Last week, more than 100 international legal experts and human rights defenders from around the world, among them former UN independent experts and leading law professors, issued a joint declaration denouncing the grave violations and “disrespect of the most basic principles of the laws of armed conflict and of the fundamental rights of the entire Palestinian population” during the ongoing Israeli offensive on the Gaza Strip, and calling for the international community, including the UN, Arab League, EU and the US, to establish clear mechanisms for accountability for international law violations. “Accountability cannot again be sidelined and stigmatized to serve political interests, our interests must be the protection of civilians and peace”, says Professor John Dugard, former UN Special Rapporteur on the situation of human rights in the Palestinian territories occupied since 1967.
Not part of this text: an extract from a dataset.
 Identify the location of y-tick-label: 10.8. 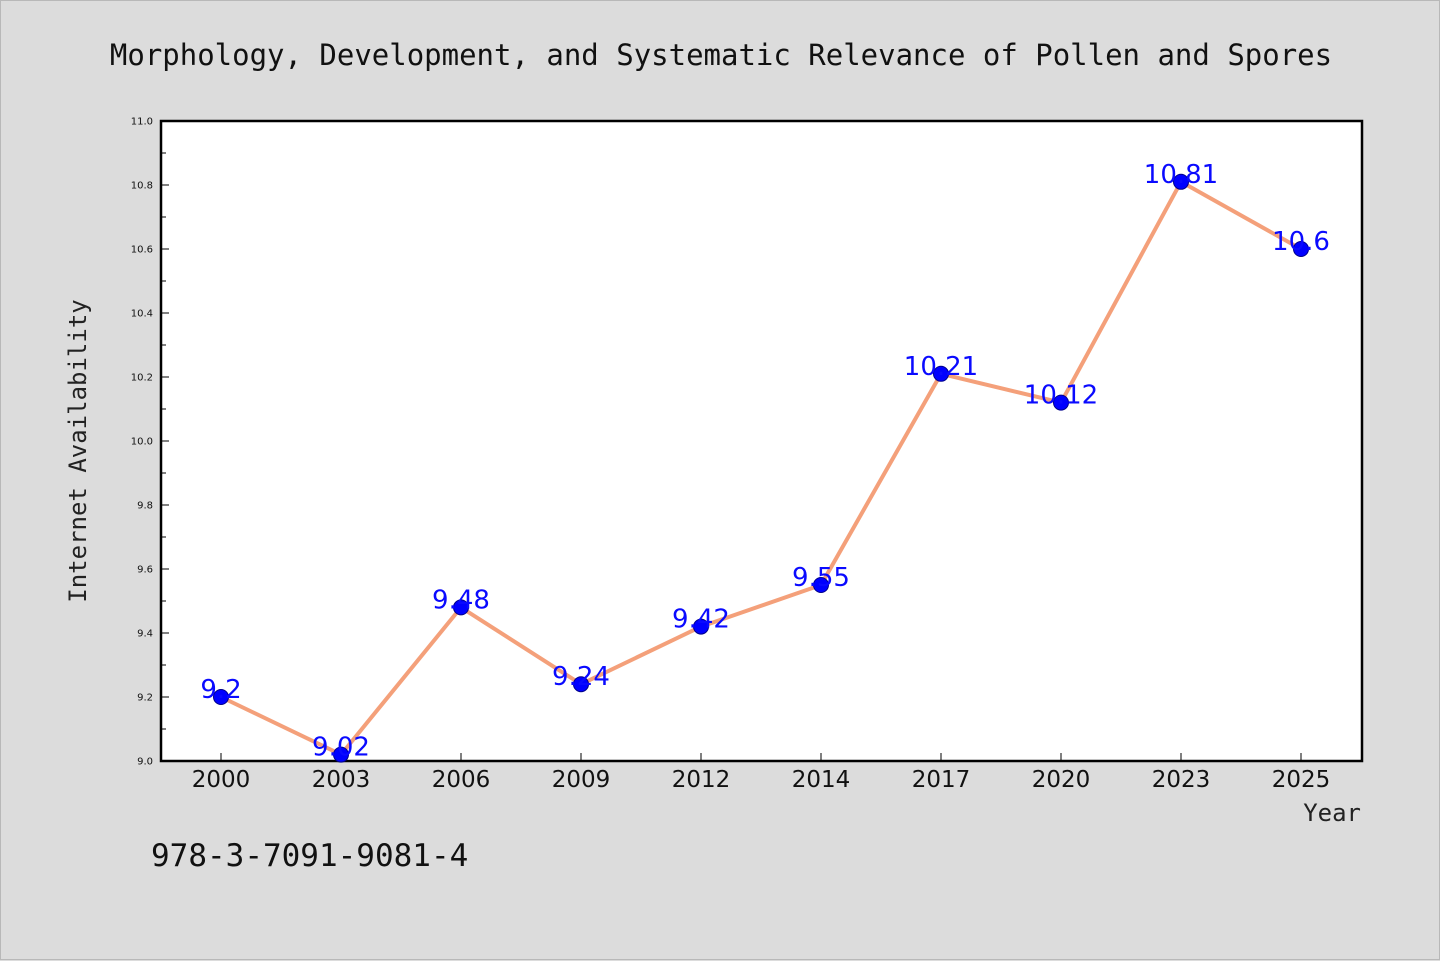
(142, 186).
“Once again it is the unarmed civilian population, the ‘protected persons’ under International humanitarian law (IHL), which is in the eye of the storm, victimized in the name of a falsely construed right to self-defence, invoked after an escalation of violence provoked in the face of the entire international community,” says the Joint Declaration.
The declaration denounces the flouting of basic tenets of IHL, including the principle of distinction by which only combatants and military objectives can be targeted, and the principle of proportionality. Indiscriminate attacks against civilians, regardless of the identity of the perpetrators, are not only illegal under international law but also morally intolerable.
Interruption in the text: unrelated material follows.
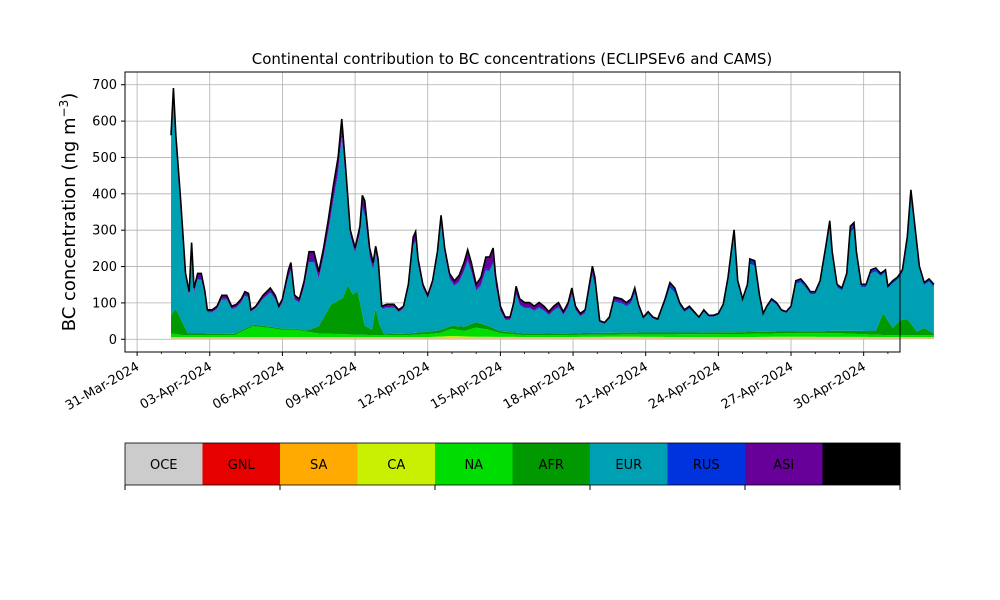  Describe the element at coordinates (104, 158) in the screenshot. I see `y-tick-label: 500` at that location.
The Joint Declaration condemns the attacks on civilians. “Entire families have been murdered. Hospitals, clinics, as well as a rehabilitation centre for disabled persons have been targeted and severely damaged.” More than 100,000 civilians have been displaced.
It further rejects Israel’s claims of taking adequate measures to avoid civilian casualties in densely populated Gaza: “Issuing a ‘warning’ – as the roof knocking technique, or sending an SMS five minutes before the attack - does not change this fact: it remains illegal to wilfully attack a civilian home without a demonstration of military necessity and in disregard of the principle of proportionality.”
The Joint Declaration recalls the finding of the 2009 United Nations Fact-Finding Mission established after the Israeli offensive “Cast Lead,” which resulted in the death of more than 1,400 Palestinians, the majority of whom were civilians including over 300 children: “’While the Israeli Government has sought to portray its operations as essentially a response to rocket attacks in the exercise of its right to self defence, the Mission considers the plan to have been directed, at least in part, at a different target: The people of Gaza as a whole.’ (A/HRC/12/48, par. 1680). The same can be said for the current Israeli offensive.” Professor Richard Falk says “It is unacceptable that the international community takes no action while the civilian population of Gaza is trapped in an overcrowded war zone with no shelters and no exit from terrifying danger.”
The Joint Declaration places the ongoing Israeli offensive in the larger context of the suffering facing Palestinians of Gaza, recalling that “the entire population of the Gaza Strip, for over seven years, has been virtually imprisoned by the regime of closures imposed by Israel.” Impunity, the declaration says, must end.
Finally, the Joint Declaration calls on Palestine to join the International Criminal Court “in order to investigate and prosecute the serious international crimes committed on the Palestinian territory by all parties to the conflict” and denounces “the shameful political pressures exerted by several States and the UN on President Mahmoud Abbas, to discourage recourse to the ICC.”